§ **What you will do**
Without including any images, output the listing below exactly.

▽

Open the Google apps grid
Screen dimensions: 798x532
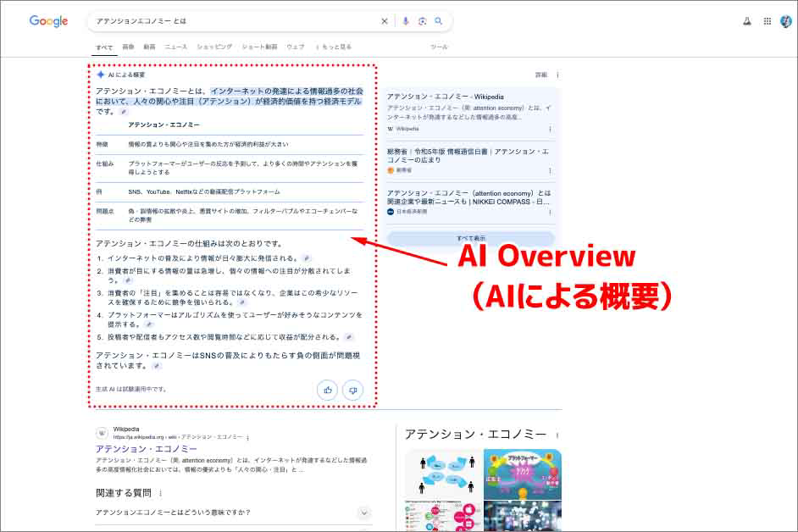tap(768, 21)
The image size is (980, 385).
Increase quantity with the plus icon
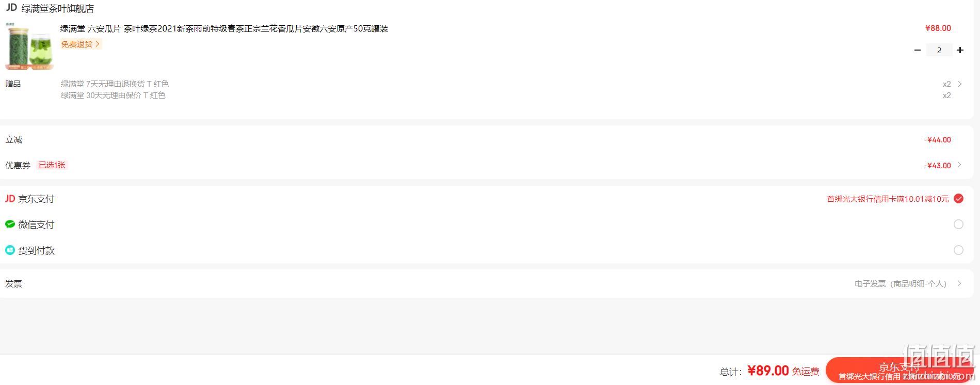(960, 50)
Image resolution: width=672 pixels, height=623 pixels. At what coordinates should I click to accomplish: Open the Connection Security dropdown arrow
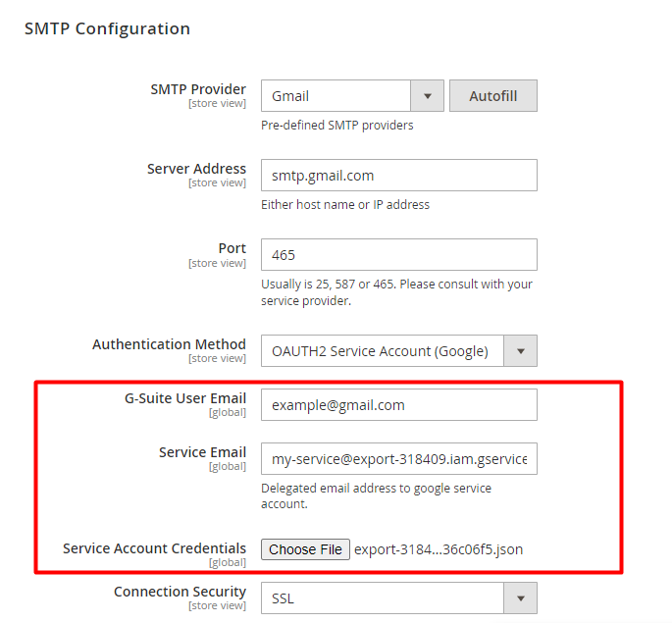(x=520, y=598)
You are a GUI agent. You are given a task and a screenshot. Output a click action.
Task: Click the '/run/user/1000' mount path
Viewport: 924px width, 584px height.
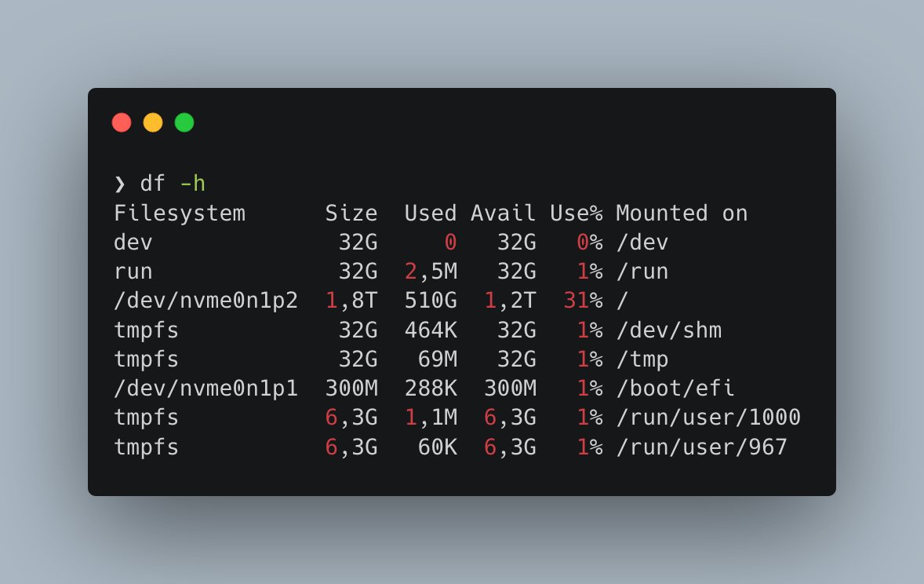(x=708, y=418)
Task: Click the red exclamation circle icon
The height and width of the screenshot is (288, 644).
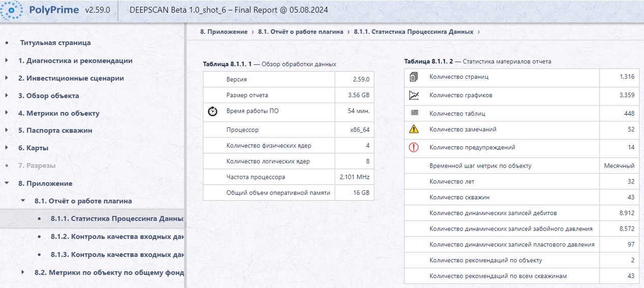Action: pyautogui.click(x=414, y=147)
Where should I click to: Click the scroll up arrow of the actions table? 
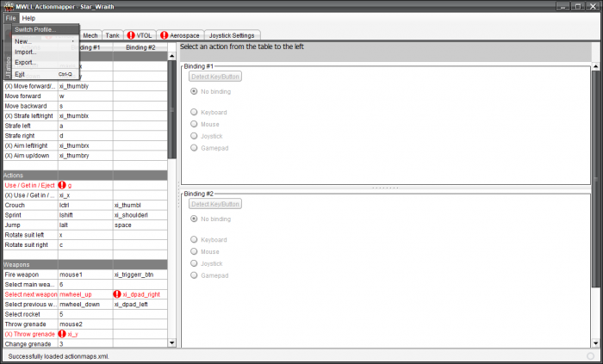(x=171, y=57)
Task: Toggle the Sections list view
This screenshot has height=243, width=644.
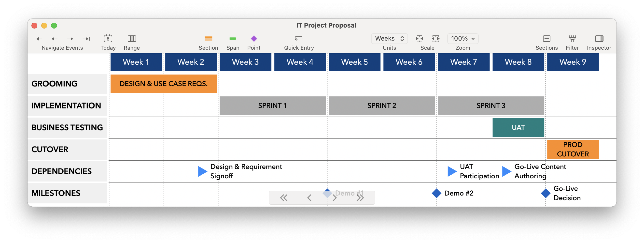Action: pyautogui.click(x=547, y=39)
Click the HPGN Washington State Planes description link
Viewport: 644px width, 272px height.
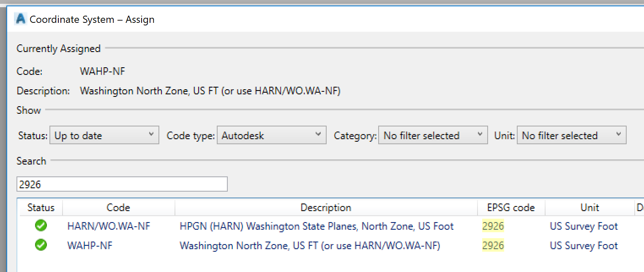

△

§ **Answer to this exercise**
Open the Google apps grid
Screen dimensions: 798x532
tap(768, 21)
The image size is (980, 385).
Increase quantity with the plus icon
(960, 50)
Image resolution: width=672 pixels, height=623 pixels. At what coordinates should I click to accomplish: Open the Connection Security dropdown arrow
(x=520, y=598)
You are a GUI agent. You are given a task and a screenshot. Output a click action.
Task: Click the '/run/user/1000' mount path
Viewport: 924px width, 584px height.
(x=708, y=418)
Task: Click the red exclamation circle icon
The height and width of the screenshot is (288, 644).
Action: pyautogui.click(x=414, y=147)
Where should I click to: Click the scroll up arrow of the actions table? 
(x=171, y=57)
Task: Toggle the Sections list view
This screenshot has height=243, width=644.
Action: pyautogui.click(x=547, y=39)
Click the HPGN Washington State Planes description link
Viewport: 644px width, 272px height.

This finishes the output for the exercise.